Problem:
Everything from the line containing "You are a computer-use agent. 349x351 pixels." through the line containing "Given: Click the" should be repeated exactly, and nothing else from the data.
"""
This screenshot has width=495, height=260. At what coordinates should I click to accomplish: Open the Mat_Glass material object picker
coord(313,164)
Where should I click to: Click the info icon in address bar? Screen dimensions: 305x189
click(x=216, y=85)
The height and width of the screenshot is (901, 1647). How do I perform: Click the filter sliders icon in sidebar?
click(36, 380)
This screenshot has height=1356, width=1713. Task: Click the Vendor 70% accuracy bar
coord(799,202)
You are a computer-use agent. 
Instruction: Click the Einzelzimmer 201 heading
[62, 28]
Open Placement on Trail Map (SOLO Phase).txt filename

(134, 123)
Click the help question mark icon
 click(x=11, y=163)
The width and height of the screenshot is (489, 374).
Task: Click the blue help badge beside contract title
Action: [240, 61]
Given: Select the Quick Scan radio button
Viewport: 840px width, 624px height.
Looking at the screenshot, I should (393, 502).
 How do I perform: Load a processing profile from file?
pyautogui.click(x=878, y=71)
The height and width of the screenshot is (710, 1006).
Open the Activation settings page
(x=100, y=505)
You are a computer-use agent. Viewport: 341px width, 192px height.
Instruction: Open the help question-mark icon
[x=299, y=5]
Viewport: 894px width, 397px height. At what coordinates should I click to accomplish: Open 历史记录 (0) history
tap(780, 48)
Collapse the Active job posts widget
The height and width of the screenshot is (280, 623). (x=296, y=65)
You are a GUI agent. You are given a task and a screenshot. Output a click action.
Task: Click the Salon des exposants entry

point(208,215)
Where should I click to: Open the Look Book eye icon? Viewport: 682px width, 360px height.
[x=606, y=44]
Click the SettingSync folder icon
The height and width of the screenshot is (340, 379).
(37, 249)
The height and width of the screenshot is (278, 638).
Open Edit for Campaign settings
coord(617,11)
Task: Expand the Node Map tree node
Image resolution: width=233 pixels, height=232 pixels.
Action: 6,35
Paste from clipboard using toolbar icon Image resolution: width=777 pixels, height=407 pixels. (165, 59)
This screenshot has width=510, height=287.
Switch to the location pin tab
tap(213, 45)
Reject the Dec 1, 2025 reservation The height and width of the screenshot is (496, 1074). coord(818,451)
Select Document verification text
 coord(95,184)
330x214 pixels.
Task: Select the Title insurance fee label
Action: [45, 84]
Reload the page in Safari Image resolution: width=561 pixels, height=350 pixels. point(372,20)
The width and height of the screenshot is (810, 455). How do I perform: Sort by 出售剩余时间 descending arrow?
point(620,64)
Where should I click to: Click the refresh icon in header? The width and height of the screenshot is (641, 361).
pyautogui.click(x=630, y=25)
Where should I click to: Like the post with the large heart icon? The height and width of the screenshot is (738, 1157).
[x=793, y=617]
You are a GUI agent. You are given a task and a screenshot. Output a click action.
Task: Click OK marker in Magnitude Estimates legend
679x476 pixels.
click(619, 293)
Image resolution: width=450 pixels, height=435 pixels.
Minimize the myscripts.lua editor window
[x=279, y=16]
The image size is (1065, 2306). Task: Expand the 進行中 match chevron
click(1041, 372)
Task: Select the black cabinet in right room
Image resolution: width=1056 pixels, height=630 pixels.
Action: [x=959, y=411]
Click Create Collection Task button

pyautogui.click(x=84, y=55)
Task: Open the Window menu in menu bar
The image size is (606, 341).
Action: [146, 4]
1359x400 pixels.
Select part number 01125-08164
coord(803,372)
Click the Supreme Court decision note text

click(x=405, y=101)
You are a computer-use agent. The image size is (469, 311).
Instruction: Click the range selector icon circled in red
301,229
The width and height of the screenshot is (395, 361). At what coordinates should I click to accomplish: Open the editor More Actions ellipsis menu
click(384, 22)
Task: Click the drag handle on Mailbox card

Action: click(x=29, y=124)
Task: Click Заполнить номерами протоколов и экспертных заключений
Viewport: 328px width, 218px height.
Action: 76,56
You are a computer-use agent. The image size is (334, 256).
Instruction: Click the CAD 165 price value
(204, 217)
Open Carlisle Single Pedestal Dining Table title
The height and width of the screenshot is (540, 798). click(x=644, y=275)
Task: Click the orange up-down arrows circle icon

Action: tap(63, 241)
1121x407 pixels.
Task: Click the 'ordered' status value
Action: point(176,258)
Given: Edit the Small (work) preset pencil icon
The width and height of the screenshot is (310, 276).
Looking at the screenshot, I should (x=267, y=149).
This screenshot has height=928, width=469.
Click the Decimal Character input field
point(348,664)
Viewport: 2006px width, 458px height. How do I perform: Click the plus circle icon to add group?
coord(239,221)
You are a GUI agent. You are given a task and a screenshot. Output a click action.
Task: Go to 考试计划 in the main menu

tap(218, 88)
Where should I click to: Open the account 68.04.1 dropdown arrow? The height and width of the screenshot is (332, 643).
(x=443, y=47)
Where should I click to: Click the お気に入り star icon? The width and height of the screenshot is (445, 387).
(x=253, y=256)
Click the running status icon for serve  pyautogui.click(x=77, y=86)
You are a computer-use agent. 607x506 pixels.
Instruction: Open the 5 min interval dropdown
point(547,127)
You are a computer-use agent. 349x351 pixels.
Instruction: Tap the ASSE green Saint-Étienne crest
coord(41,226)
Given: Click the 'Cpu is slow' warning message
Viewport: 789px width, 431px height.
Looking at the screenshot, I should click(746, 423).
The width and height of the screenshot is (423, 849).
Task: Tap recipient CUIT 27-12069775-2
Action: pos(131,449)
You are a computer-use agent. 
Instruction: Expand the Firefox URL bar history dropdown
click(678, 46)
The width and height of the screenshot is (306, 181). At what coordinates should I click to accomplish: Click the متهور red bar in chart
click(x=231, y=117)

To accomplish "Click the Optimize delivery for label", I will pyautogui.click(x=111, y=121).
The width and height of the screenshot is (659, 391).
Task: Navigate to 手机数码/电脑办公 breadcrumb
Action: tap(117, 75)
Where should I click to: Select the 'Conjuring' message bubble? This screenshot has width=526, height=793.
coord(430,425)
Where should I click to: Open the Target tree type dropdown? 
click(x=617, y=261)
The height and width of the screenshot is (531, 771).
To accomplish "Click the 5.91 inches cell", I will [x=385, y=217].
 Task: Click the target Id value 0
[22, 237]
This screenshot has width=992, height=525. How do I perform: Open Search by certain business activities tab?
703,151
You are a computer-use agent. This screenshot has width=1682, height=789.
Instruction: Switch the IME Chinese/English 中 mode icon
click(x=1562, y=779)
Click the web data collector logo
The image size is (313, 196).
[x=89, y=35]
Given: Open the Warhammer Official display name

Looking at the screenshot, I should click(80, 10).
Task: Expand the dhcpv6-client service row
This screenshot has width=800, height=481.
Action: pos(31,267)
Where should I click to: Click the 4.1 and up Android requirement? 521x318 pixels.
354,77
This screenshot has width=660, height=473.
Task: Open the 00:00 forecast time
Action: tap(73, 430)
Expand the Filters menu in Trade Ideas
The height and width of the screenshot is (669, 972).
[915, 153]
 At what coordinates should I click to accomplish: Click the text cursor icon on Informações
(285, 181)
"""
Result of this exercise:
You are a computer-use agent. 349x351 pixels.
Instruction: Tap the ASSE green Saint-Étienne crest
coord(41,226)
Given: Click the 'Cpu is slow' warning message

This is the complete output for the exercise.